- [EXTRAIT CITÉ]:
========================

Ihsahn - Pharos
Chroniques
1 Novembre 2020
Si 2020 aura marqué le monde de la musique au fer rouge, ce
n’est pas que de manière négative. En février, Ihsahn sortait Telemark,
un excellent album de Black Metal mélangeant beaucoup d’éléments et que l’on
pourrait qualifier sans hésiter de « Post-Black » tant il est clair
que si Ihsahn a gardé des éléments de sa carrière Black, ils ont entretemps été
digérés et dépassés qualitativement. Mais en septembre, ce même Ihsahn a
sorti Pharos, qui n’est pas un album de Post-Black mais de Post-Rock qui
est au moins aussi excellent, si ce n’est plus. Et ne croyez pas qu’il s’agit
d’une rupture, le Black Metal est toujours présent chez Ihsahn, mais en
des formes plus subtiles et je n’aurais aucun doute à dire qu’avec Pharos,
Ihsahn a confirmé sa place comme maillon de l’avant-garde.

========================

- [JEU D'ENREGISTREMENTS]:
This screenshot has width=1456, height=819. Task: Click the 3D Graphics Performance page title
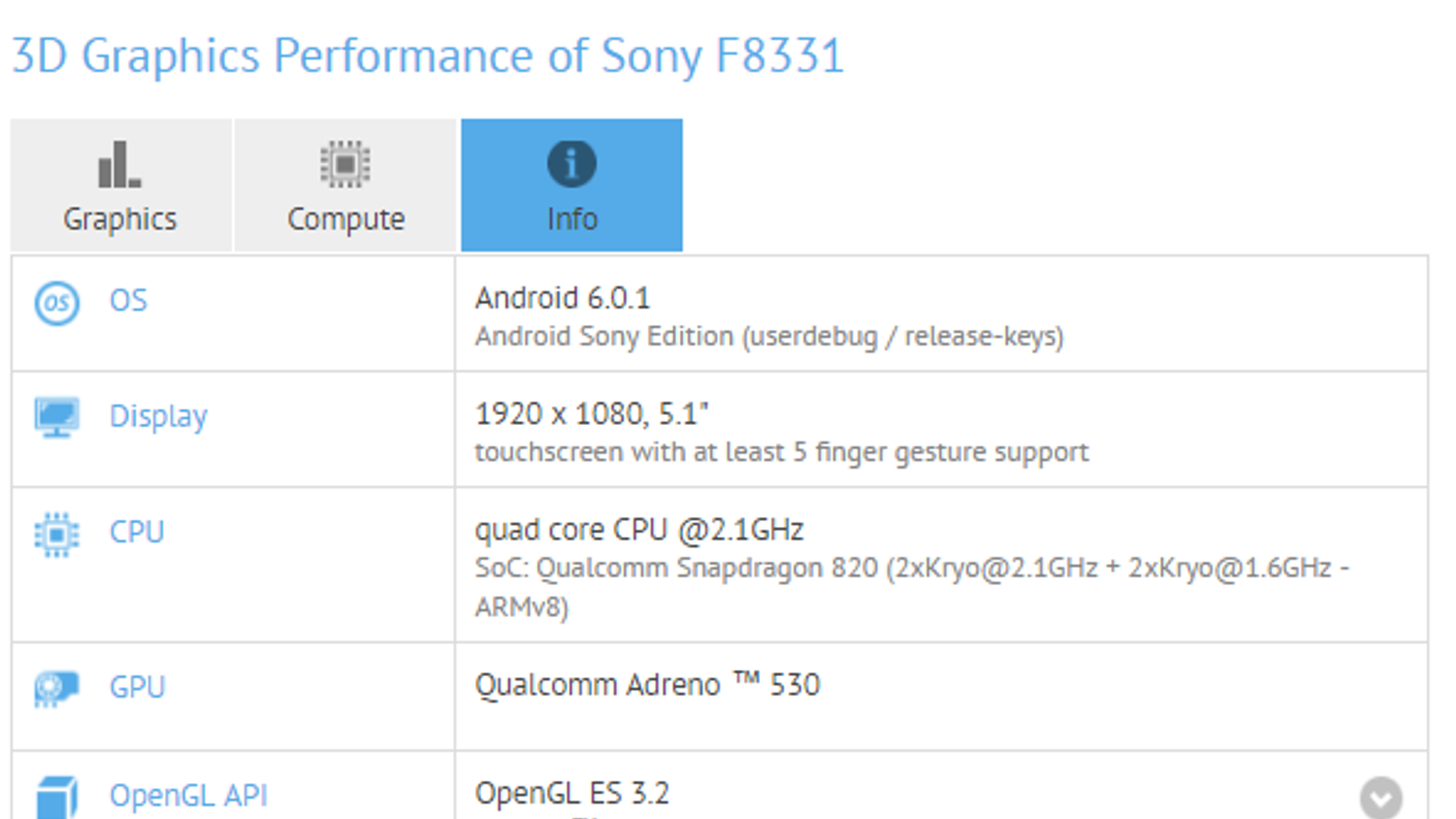point(428,56)
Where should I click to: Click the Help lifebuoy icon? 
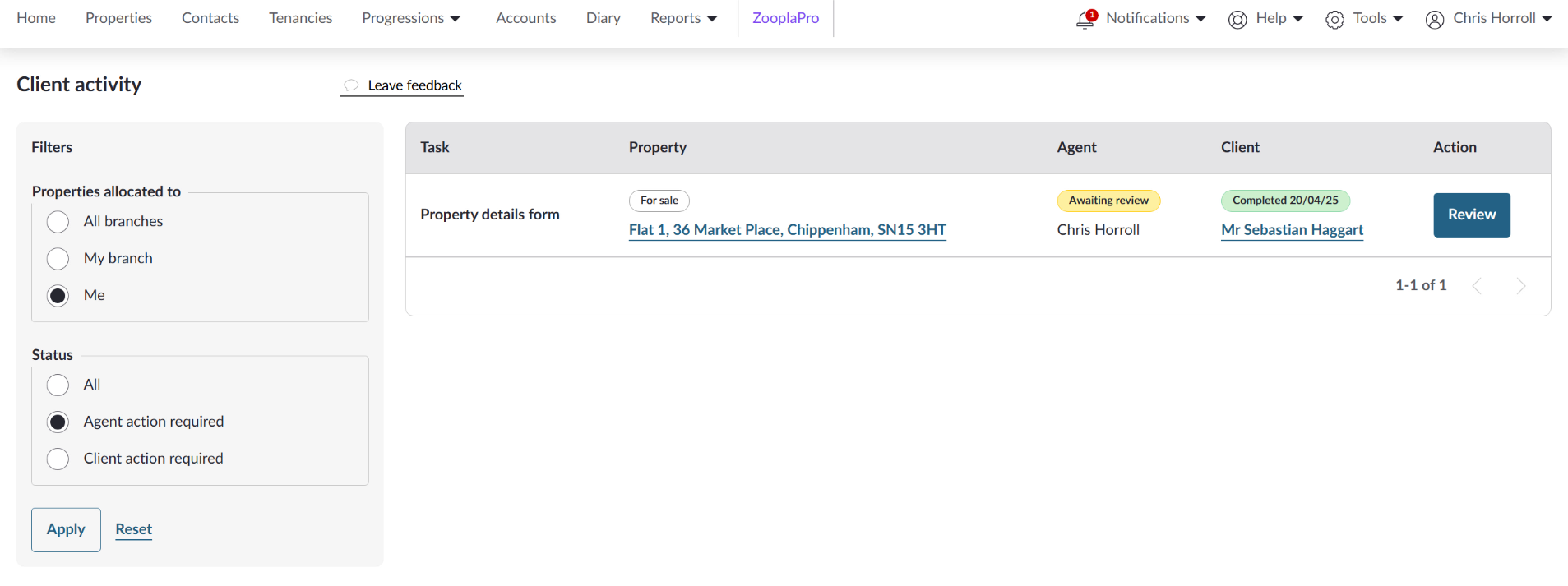click(1237, 20)

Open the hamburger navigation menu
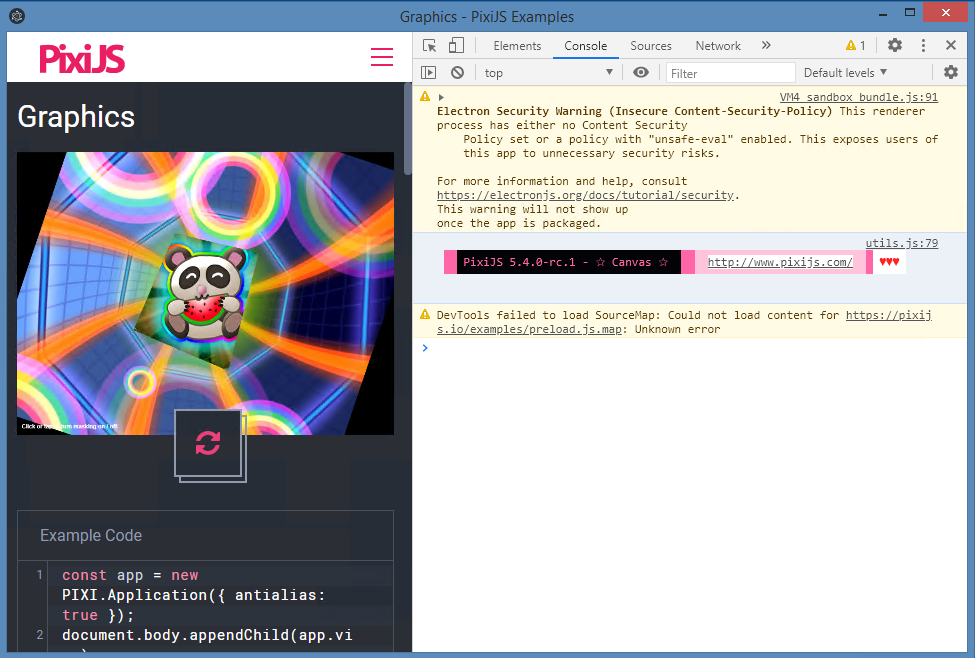(x=381, y=57)
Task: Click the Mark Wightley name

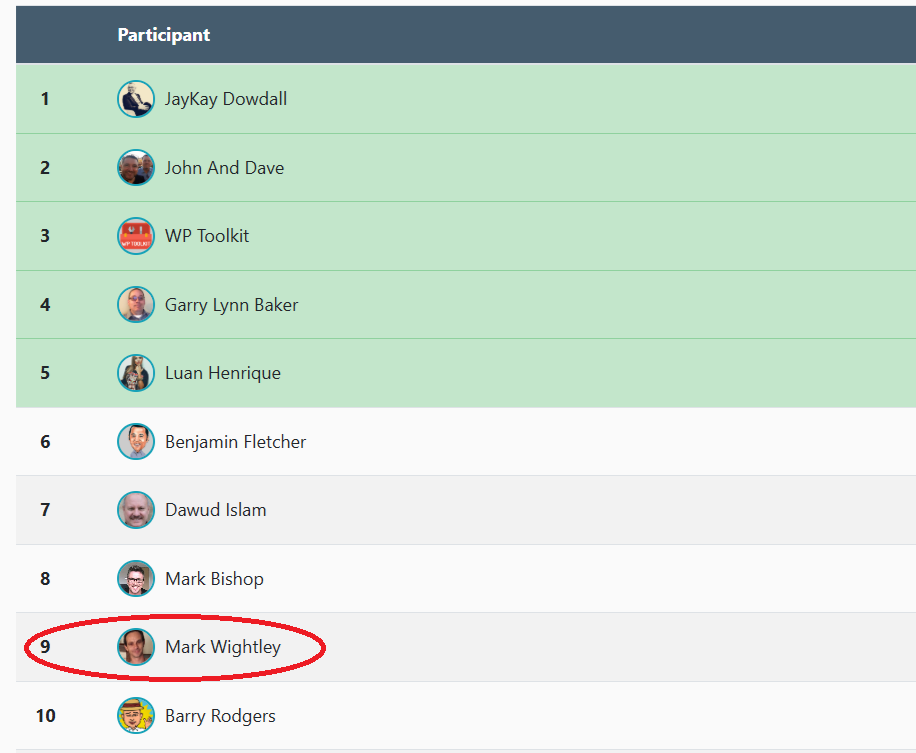Action: 223,647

========================

- [DÉFI]:
Selon la chronique consacrée à Pharos, à quel genre appartient cet album d'Ihsahn sorti en septembre ?

- [SOLUTION DE L'EXERCICE]:
Pharos est un album de Post-Rock.